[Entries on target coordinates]
"""
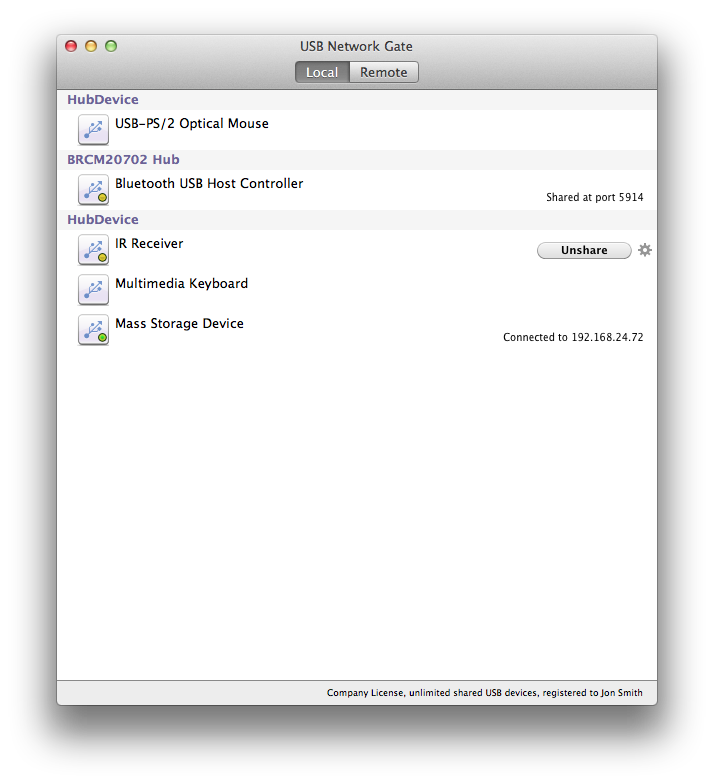Click the first HubDevice group header
The width and height of the screenshot is (714, 784).
point(102,100)
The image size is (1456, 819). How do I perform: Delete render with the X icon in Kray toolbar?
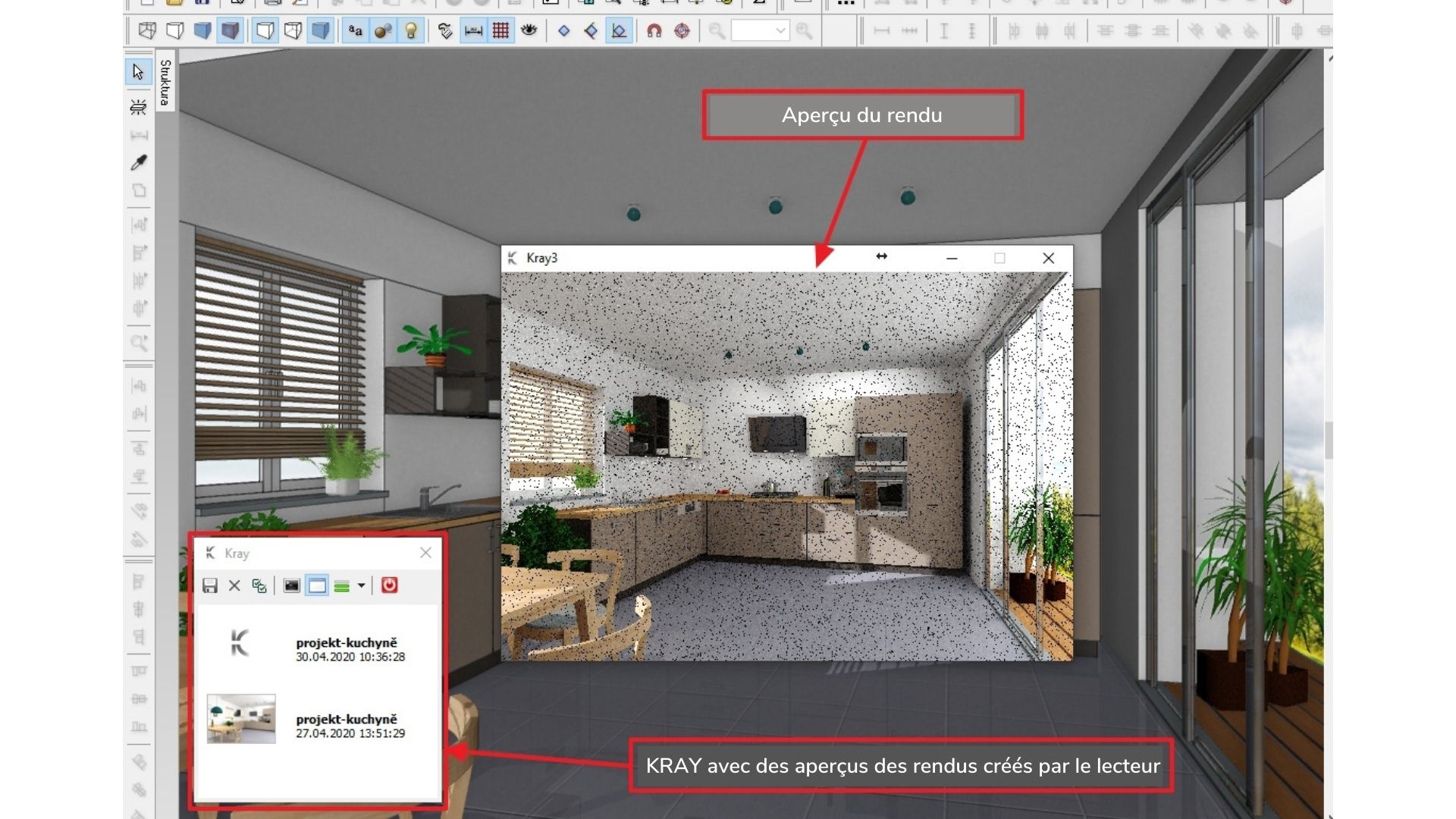coord(234,585)
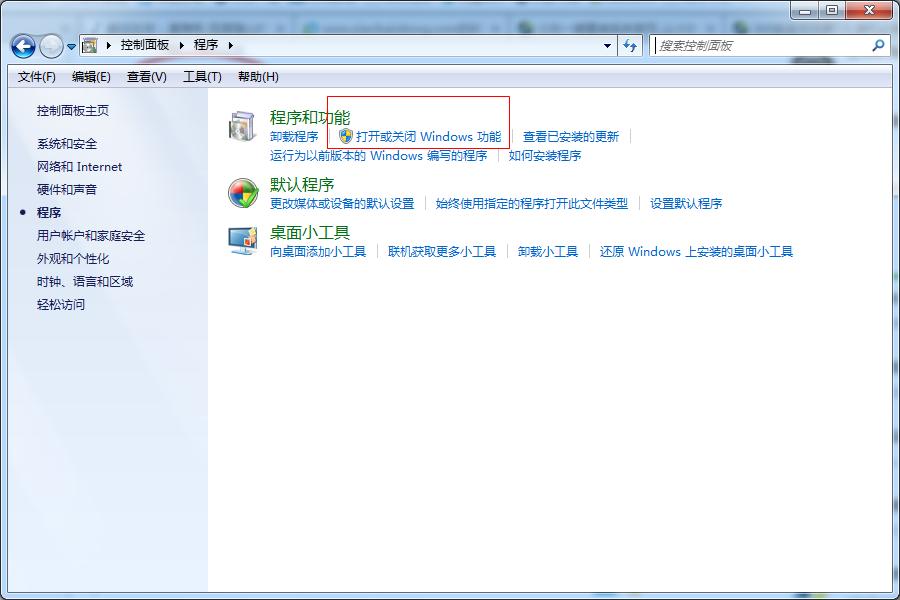The image size is (900, 600).
Task: Click the shield icon before Windows 功能
Action: point(345,137)
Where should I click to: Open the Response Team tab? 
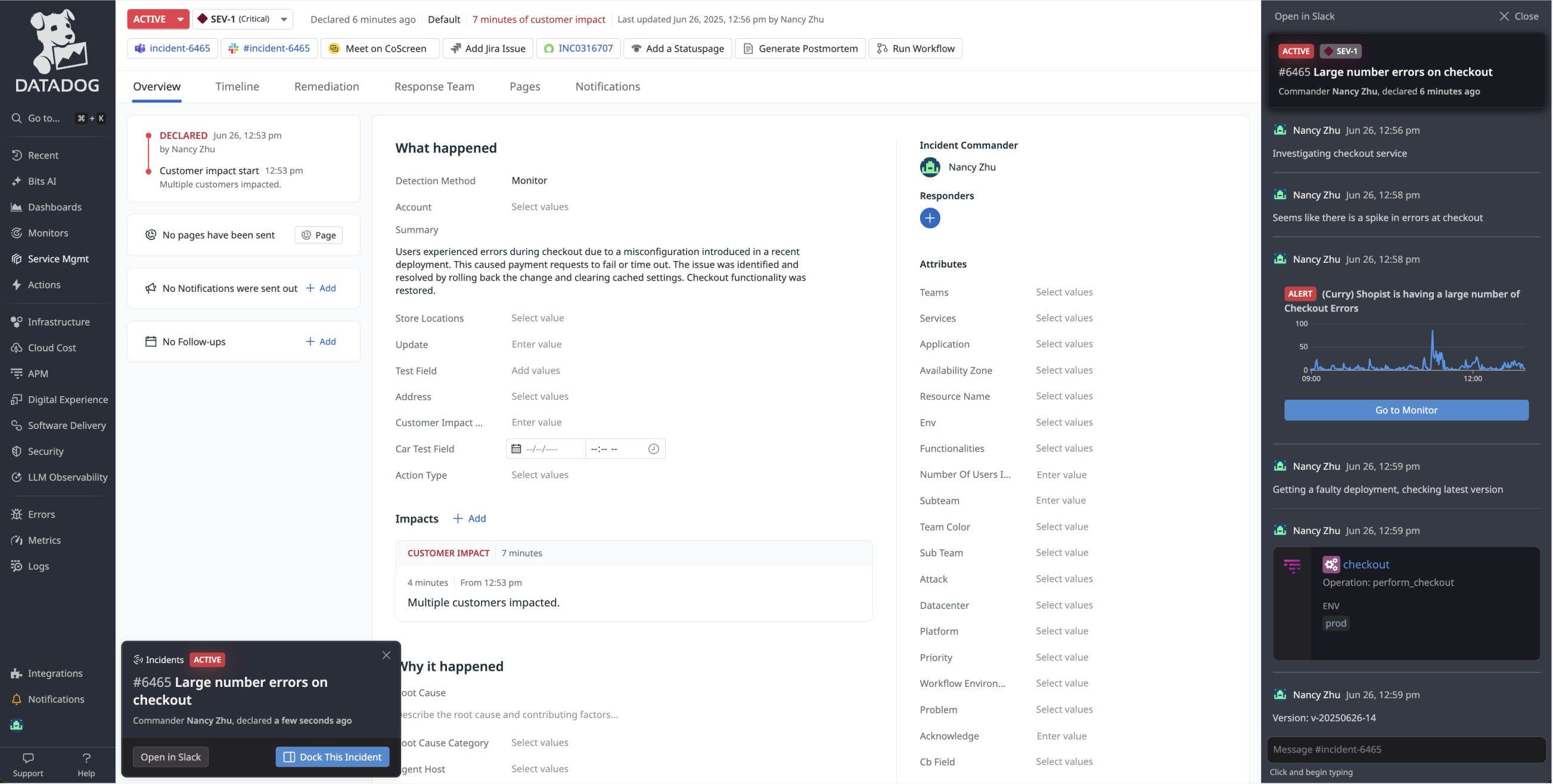pyautogui.click(x=434, y=86)
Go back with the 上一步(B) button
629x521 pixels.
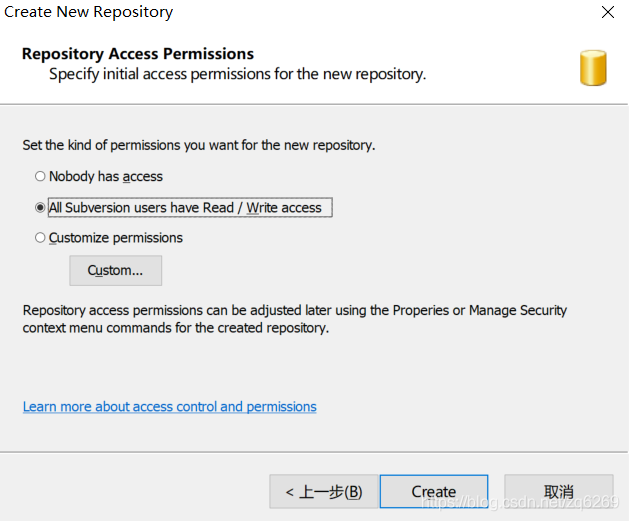pos(324,492)
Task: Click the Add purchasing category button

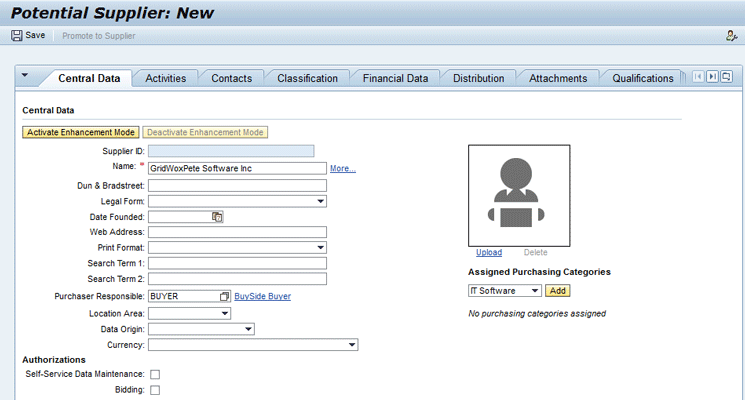Action: [558, 291]
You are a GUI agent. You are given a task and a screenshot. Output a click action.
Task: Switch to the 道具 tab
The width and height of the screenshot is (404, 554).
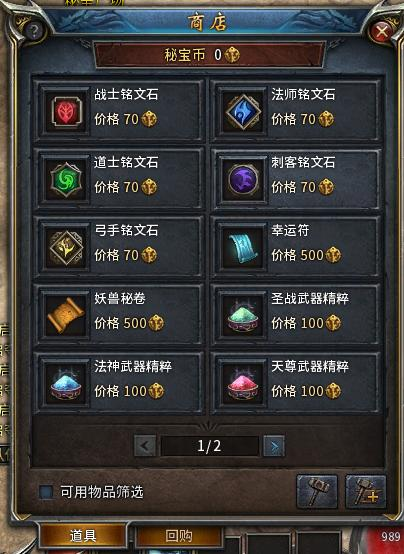[83, 536]
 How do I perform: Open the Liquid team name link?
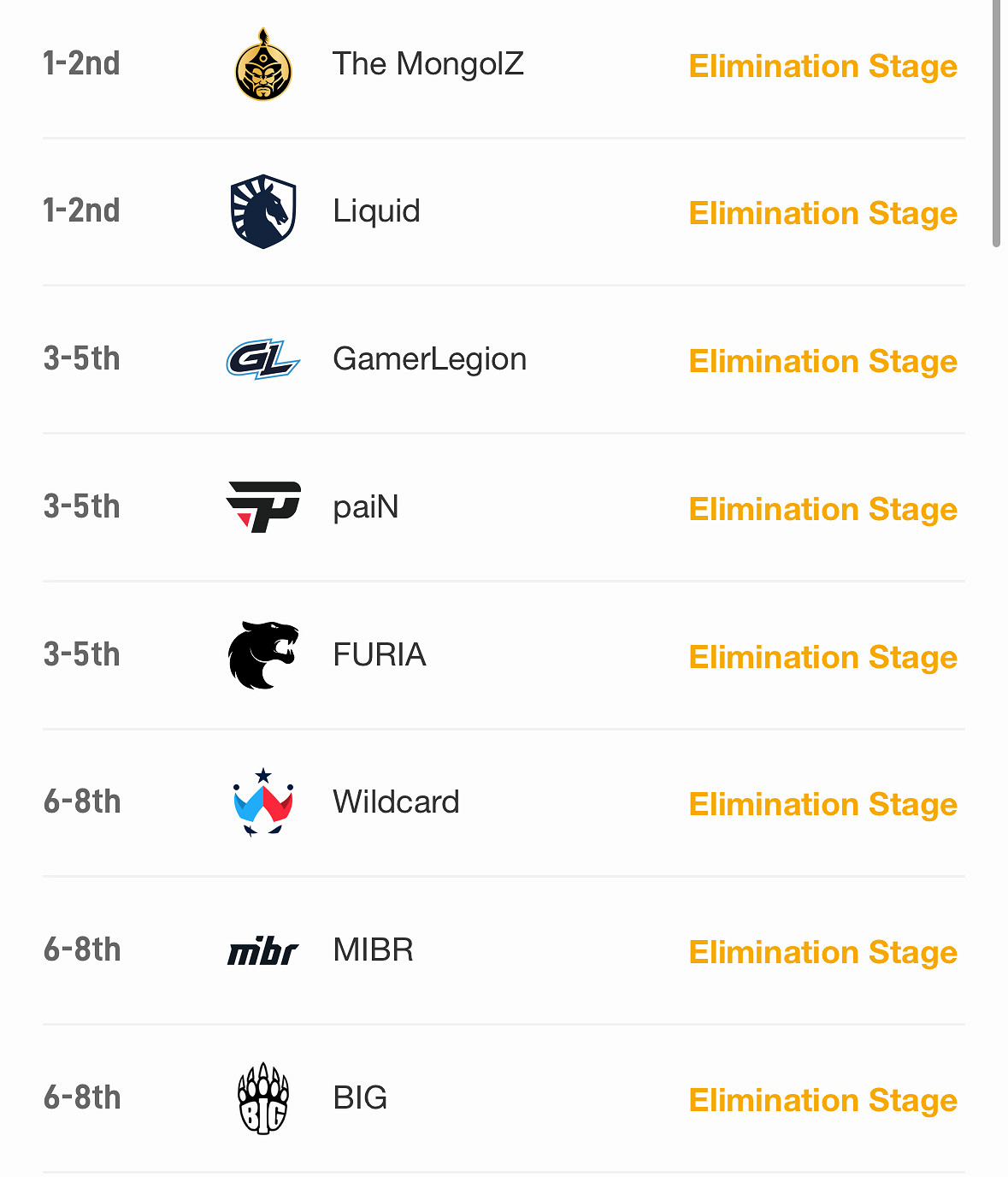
"""
**Task goal**
Set down every line of the entries above word for word, leaving out the pictures.

**Worked answer**
Click the first HubDevice group header
The width and height of the screenshot is (714, 784).
point(102,100)
The image size is (1456, 819). How do I perform: Delete render with the X icon in Kray toolbar?
coord(234,585)
The image size is (900, 600).
Task: Click the shield icon before Windows 功能
Action: point(345,137)
Where should I click to: Open the Response Team tab? 
pyautogui.click(x=434, y=86)
Go back with the 上一步(B) button
629x521 pixels.
pos(324,492)
Task: Click the Add purchasing category button

Action: [558, 291]
You are a GUI agent. You are given a task and a screenshot. Output a click action.
Task: Switch to the 道具 tab
The width and height of the screenshot is (404, 554).
[83, 536]
 How do I perform: Open the Liquid team name link?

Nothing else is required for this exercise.